A local guide circulated in Rickmansworth about 1912 contained an article by Mr Tom Bevan, the headmaster of the Boys Elementary School from about 1890, giving details of some of his researches at Lords. In this article it is stated that the Rickmansworth Club played an England team at the Lords ground in 1807 – that is before the Battle of Waterloo.

The cricket ground was actually the property of Salters Brewery, which was situated on both sides of the road near where the Joan of Arc Roman Catholic School now stands. Access to the field was by a road where the Roman Catholic Church now stands and continuing on the left of the old Malt House, now known as St Augustine's Hall.

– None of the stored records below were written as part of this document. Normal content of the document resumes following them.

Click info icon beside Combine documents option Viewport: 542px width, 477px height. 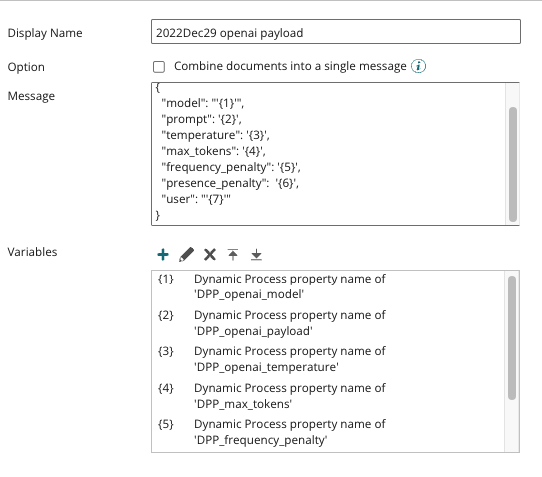click(418, 66)
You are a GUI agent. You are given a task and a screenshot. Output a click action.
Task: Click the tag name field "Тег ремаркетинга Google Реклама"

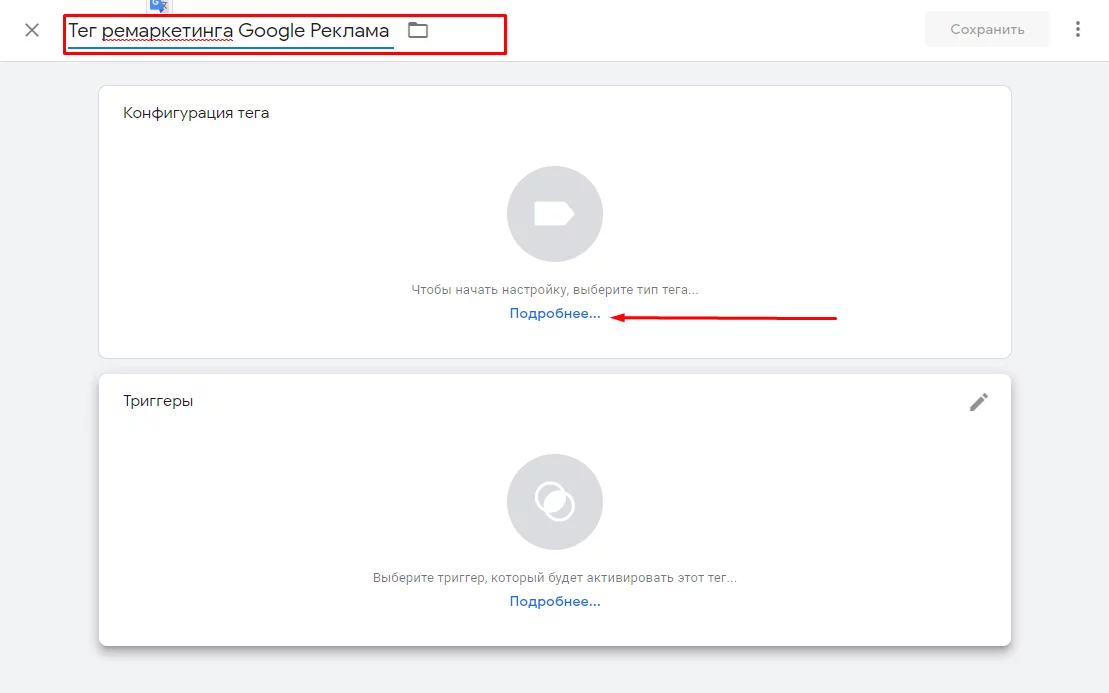(230, 31)
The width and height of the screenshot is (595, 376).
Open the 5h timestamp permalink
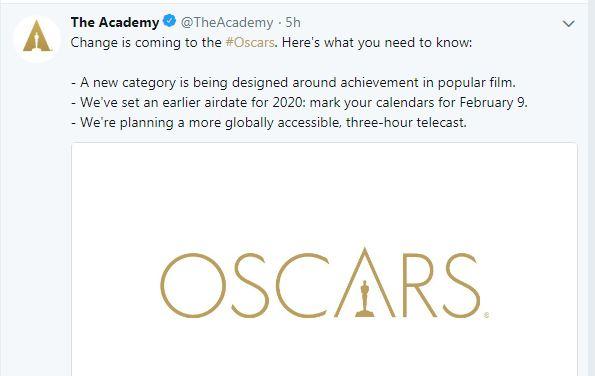293,22
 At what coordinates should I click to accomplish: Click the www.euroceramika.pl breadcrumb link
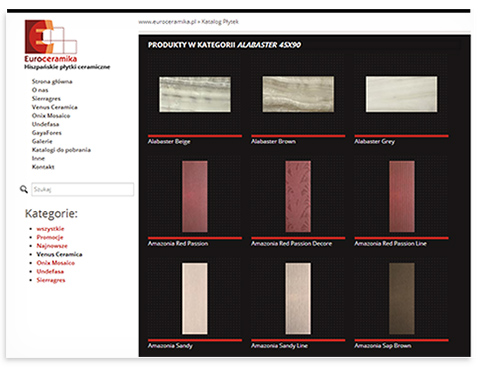point(167,22)
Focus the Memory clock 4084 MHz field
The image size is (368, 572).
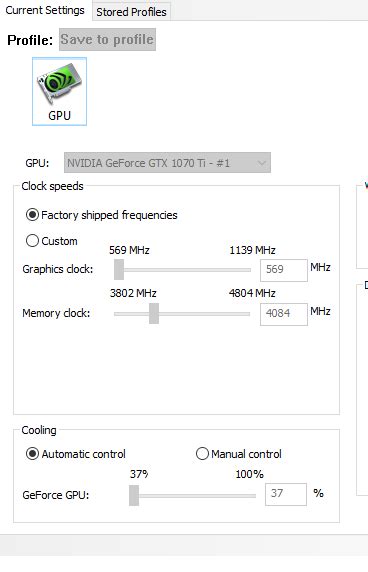284,314
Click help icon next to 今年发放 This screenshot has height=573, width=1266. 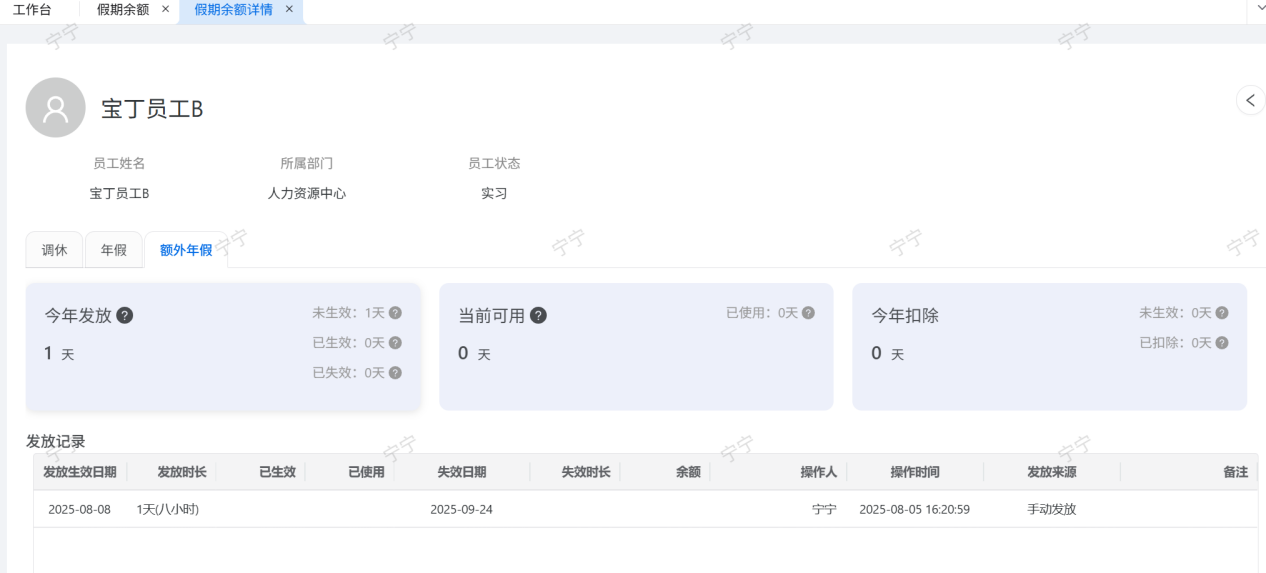tap(125, 315)
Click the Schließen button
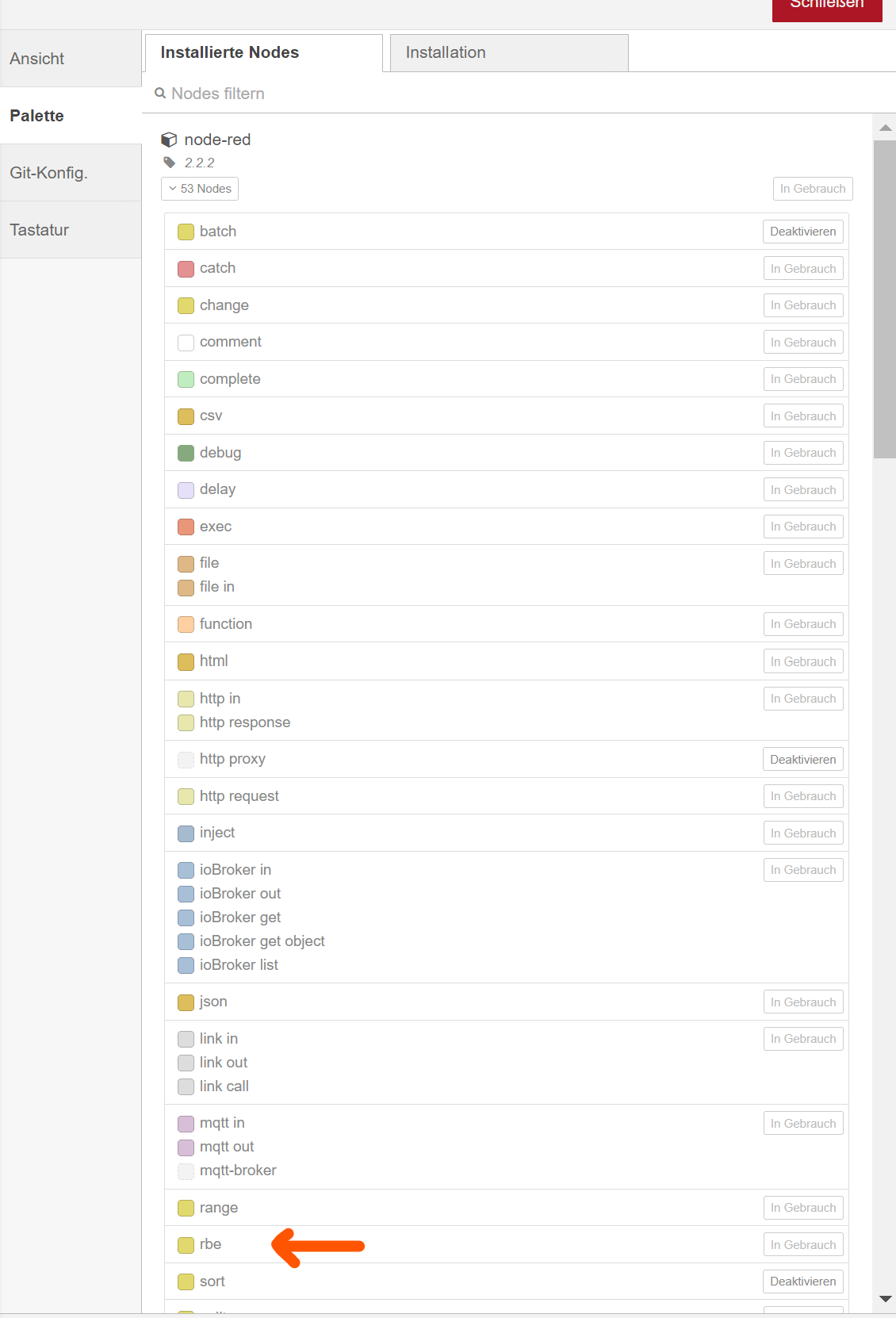 [x=827, y=8]
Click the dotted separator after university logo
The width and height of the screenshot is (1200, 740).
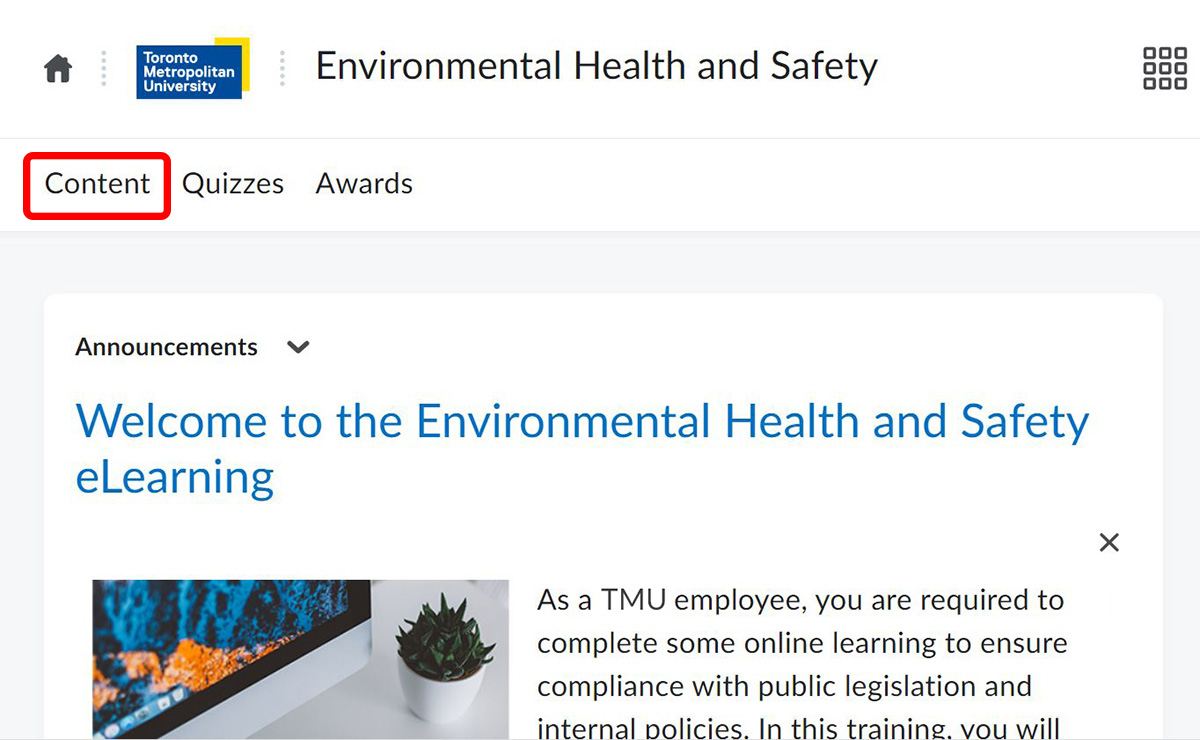282,69
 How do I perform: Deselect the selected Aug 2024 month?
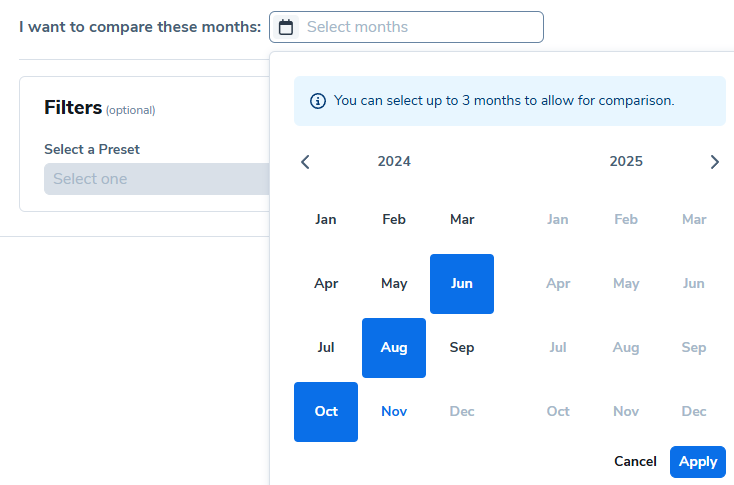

The old wooden pavilion, situated where the Cricket nets are now, had a small lawn in front of it, enclosed by an iron fence and only males were allowed to enter.

After the Great War the cricket field was again put into condition for play to be resumed, In early 1920 Salters Brewery was taken over by one of the large Brewery firms, and the threat of the Club losing the ground it had used for such a long time was very real. It was then that Mr Francis William Reckitt, who was a grandson of the founders of the Reckitt & Sons business, an artist, who had lived in the town since 1904, stepped in and bought the whole property. He then had a modern club house erected as now, a hockey field laid out on what is now the 3rd team pitches, replacing the bowling greens, and hard and grass lawn tennis courts constructed. The hard courts were where the car park is today and you can still see the brick built surrounds. Of course there were few cars in those days so no need for a car park.

The club now provided facilities for cricket, bowls, lawn tennis and hockey and when the club house was officially opened on 2 February 1924, it then assumed the title of the Rickmansworth Cricket and Sports Club. William Reckitt set the property and grounds in Trust providing Sport was always played on the grounds.

A cricket team functioned throughout the Second World War of 1939-1945 and the cricket field was kept properly cut and the actual playing pitch of the hockey field was not allowed to grow wild. This was only possible because of an arrangement with the Hertfordshire County Council giving them sole use of the greater part of the club house as a children's nursery, and the financial arrangements made with the county during the war, and compensation when the war was ended enabled the club to pay its way and accumulate a small surplus.

Since the War the club started a steady decline from being a premier County side to, by the 1970s a club in a downward spiral. By the early 1980s the club house was altered to accommodate an upstairs changing room and the downstairs kitchen and garden, which had existed for the use of the club professional from the 1930s to the 1960s, was removed. By 1985 the club languished in the bottom division in Hertfordshire Cricket and the two Saturday and two Sunday teams was reduced to barely 1 team on each day.

In the 1990s through attracting new players, the club won the 3rd Division and 2nd Division of the Saracens Herts Cricket League in successive years. The 2nd team were promoted also in 1995 and 1998. When the Saracens Herts Premier Cricket League reorganised the Divisions, Rickmansworth were in Division 6 but have since risen to Division 3A for the 2026 season. The 2nd XI are now in Division 5B. There has been a 3rd XI and 4th XI for over 10 years and more recently a 5th XI and a 6th team.

The club has become a flourishing cornerstone of the community offering cricket for up to 6 teams playing Hertfordshire League Cricket and at least one team on Sundays. Just as importantly there is a growing Youth Cricket Section, including ones for Girls, and a number of the youngsters now represent the District, Area and County in Cricket. In 2026 the club intend to have a women's team play League Cricket for the first time in their history.